Georgia governor Nathan Deal has nixed the religious-exemption bill that his state’s legislature passed two weeks ago. His veto, on Monday, comes after major companies — including Disney and the NFL — voiced strong opposition to the legislation, which would have allowed individuals and faith-based groups to deny certain services to and refuse to hire gay or transgender people, if doing so violated their religious beliefs.
“I do not think we have to discriminate against anyone to protect the faith-based community in Georgia of which my family and I are a part of for all of our lives,” Governor Deal said, somewhat ungrammatically, when announcing his decision to kill the bill known as HB 757. “Our actions … are not just about protecting the faith-based community or providing a business-friendly climate for job growth in Georgia.

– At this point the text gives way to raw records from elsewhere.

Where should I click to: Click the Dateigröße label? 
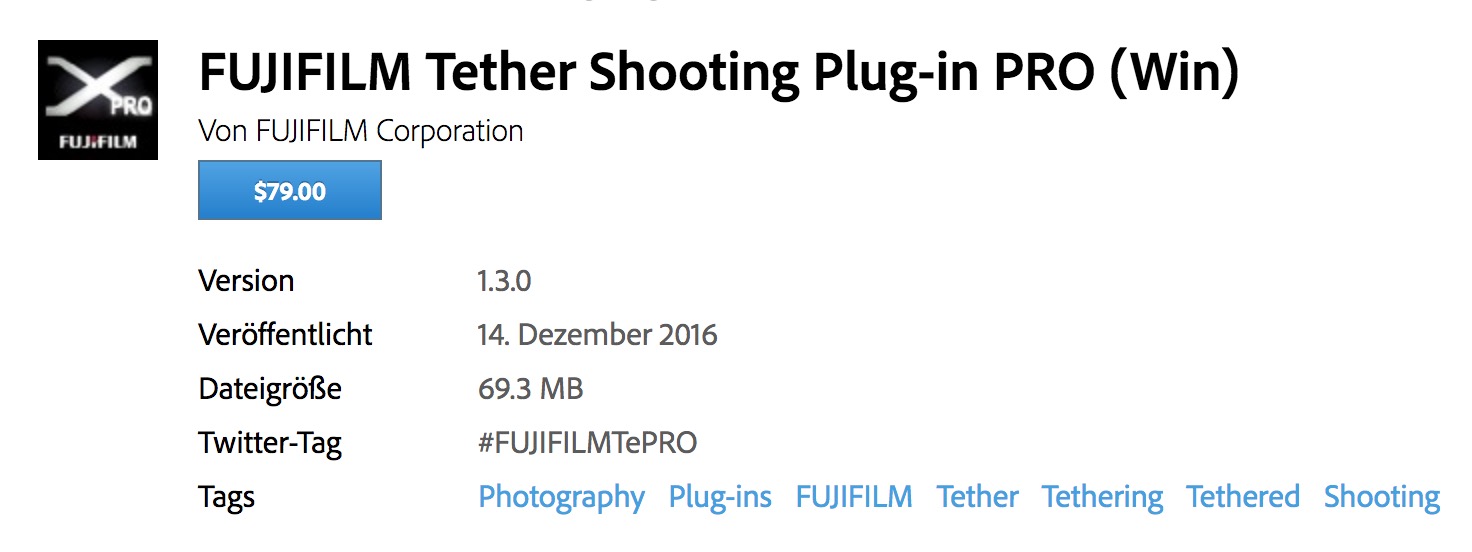click(x=270, y=389)
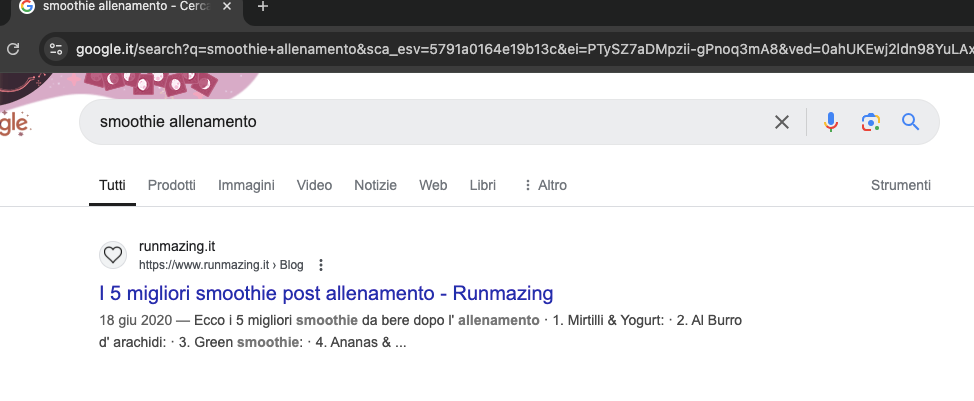
Task: Click the blue magnifying glass search icon
Action: [x=910, y=122]
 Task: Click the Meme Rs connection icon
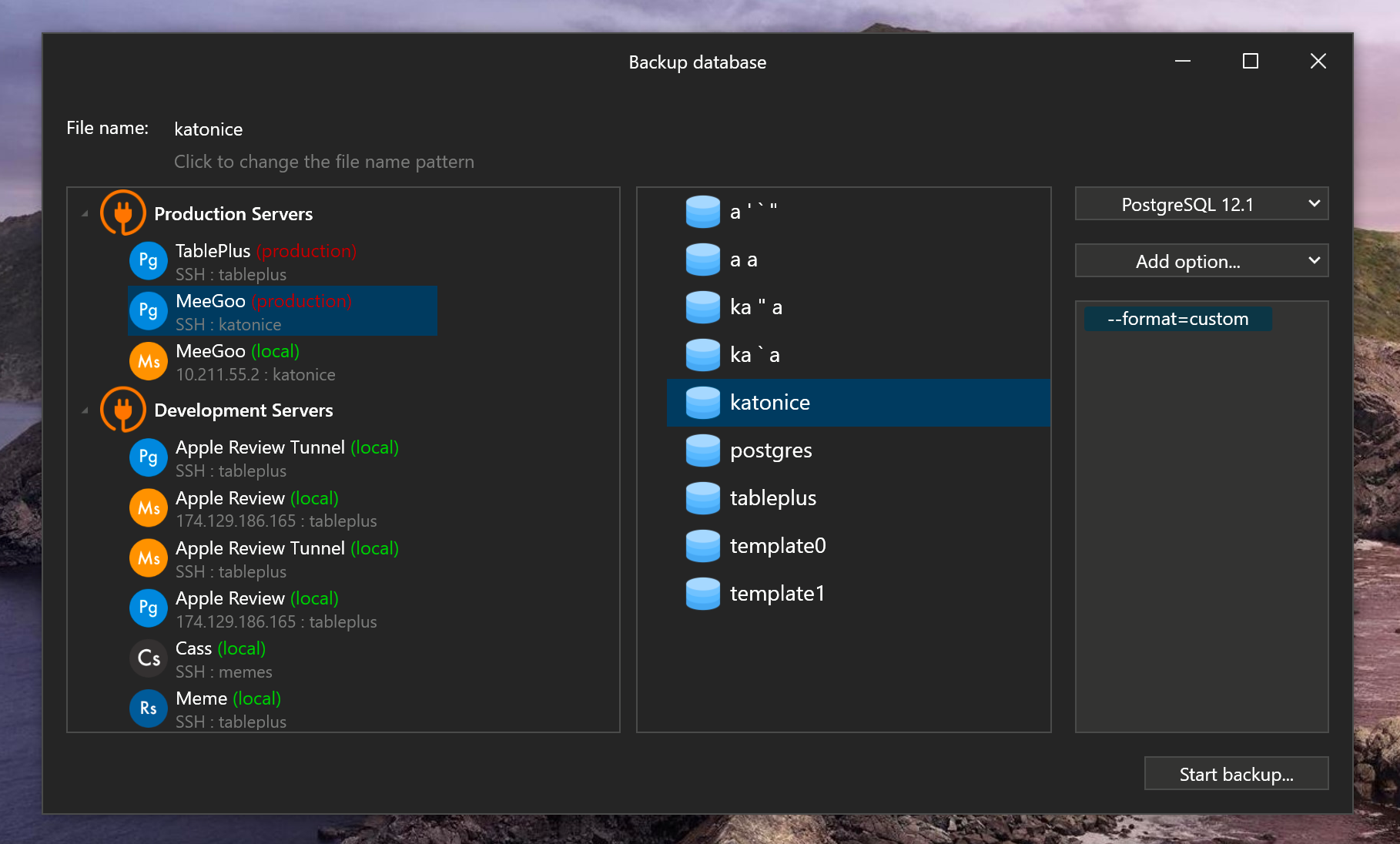[x=149, y=708]
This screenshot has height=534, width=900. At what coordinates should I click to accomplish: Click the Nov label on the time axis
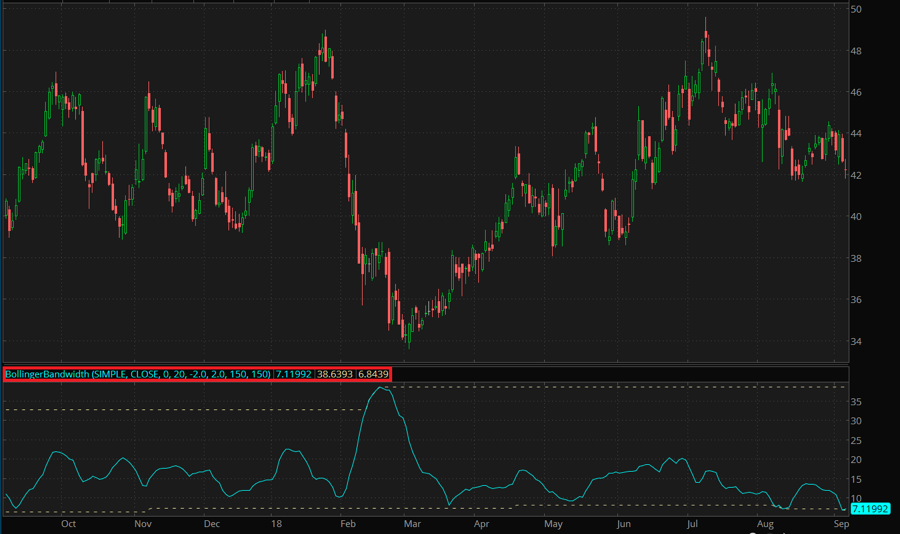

This is about the character of our State and the character of its people.”
It’s also come down to money. Disney, which has taken advantage of some generous filming tax breaks in the state, threatened to pull its business if the governor signed the legislation into law. The Atlanta Falcons organization also knocked the bill, and the NFL hinted that its passage might hurt Atlanta’s chances to host the Super Bowl in a new $1.4 billion stadium. Coca-Cola and Delta, along with other corporations that have big footprints in Georgia, also spoke out against it.
The Atlanta Journal-Constutution reports that some conservative lawmakers may try to override the governor’s veto, but it seems unlikely that they’ll have enough votes to call a special session (requiring a three-fifths vote in each house) or to formally overturn his decision (a two-thirds vote).